Corriere della Sera, 18 novembre 2014
Knut Hamsun, lo scrittore premio Nobel che si innamorò del nazismo, e che poi pagò tutte le colpe del Furher. Rinchiuso tra maniconi e ospizi, fu privato della lettura di libri e giornali, divenne vittima di «incredibili perizie psichiatriche» e fu «costretto a pescare la corrispondenza nel lago di minestra e caffé che si formava nel suo vassoio»
Oramai quasi novantenne, Knut Hamsun fu costretto a girare tra manicomi e ospizi, sottoposto ad atroci soprusi da parte di carcerieri che non nutrivano soggezione alcuna per uno scrittore che pure nel 1929 era stato insignito del premio Nobel per la letteratura. Il romanzo che lo aveva reso famoso, Pan, era del 1894, Fame del 1900, lo stesso anno dell’ Interpretazione dei sogni di Sigmund Freud. Thomas Mann, Bertolt Brecht e Gottfried Benn riconoscevano nei suoi romanzi una delle vette della narrativa europea.
Ma dopo il 1945 questo gigante della cultura norvegese ed europea venne «umiliato in modi anche gratuiti», come ha scritto Filippo La Porta. Privato della lettura di libri e giornali, escluso dal prestito della biblioteca dell’ospizio (ed era pure quasi cieco), divenne vittima di «incredibili perizie psichiatriche» e, è ancora La Porta che scrive, fu «costretto a pescare la corrispondenza nel lago di minestra e caffé che si formava nel suo vassoio». Come mai questo trattamento crudele per uno scrittore tanto prestigioso? Perché si era infatuato così spudoratamente del nazismo da fare omaggio a Goebbels della sua medaglia del Nobel. Perché aveva vergato un servile panegirico all’Hitler trionfante. Perché aveva «tradito la Patria norvegese», accodandosi al governo fantoccio filonazista di Quisling. Perché aveva frequentato il Male assoluto. Perché aveva radicalizzato così furiosamente la sua protesta contro la modernità, la città, l’industria senz’anima che schiaccia gli individui, e aveva così idealizzato un culto per la Natura incontaminata e «autentica», da vedere nel nazismo e nel suo Führer il compimento di un eroico destino. Perciò doveva essere punito. E nelle forme più spietate.

====

Consegna A:
Secondo l'articolo su Knut Hamsun, in che anno lo scrittore ricevette il premio Nobel per la letteratura?

====

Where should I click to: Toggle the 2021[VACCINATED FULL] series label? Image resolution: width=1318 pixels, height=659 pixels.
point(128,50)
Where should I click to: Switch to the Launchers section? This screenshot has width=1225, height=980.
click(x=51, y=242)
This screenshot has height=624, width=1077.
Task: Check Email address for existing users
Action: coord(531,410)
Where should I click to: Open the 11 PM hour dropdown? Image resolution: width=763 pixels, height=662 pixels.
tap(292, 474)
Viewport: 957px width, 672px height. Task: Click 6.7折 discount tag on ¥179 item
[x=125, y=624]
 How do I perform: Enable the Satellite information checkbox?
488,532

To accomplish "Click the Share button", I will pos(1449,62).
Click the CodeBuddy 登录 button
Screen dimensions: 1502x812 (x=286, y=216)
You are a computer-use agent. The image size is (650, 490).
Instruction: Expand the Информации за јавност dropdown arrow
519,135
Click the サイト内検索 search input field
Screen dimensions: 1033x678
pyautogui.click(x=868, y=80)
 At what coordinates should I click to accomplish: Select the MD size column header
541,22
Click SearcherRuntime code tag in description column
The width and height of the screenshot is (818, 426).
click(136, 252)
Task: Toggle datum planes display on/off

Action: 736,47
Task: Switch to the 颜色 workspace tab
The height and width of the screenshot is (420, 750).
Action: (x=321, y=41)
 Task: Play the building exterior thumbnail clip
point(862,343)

====

Consegna B:
Ricopia identiche le righe delle voci, dall'inizio delle voci fino alla riga che contiene "point(128,50)", inclusa.

Soluzione scritta A:
Nel 1929.

Soluzione scritta B:
Where should I click to: Toggle the 2021[VACCINATED FULL] series label? Image resolution: width=1318 pixels, height=659 pixels.
point(128,50)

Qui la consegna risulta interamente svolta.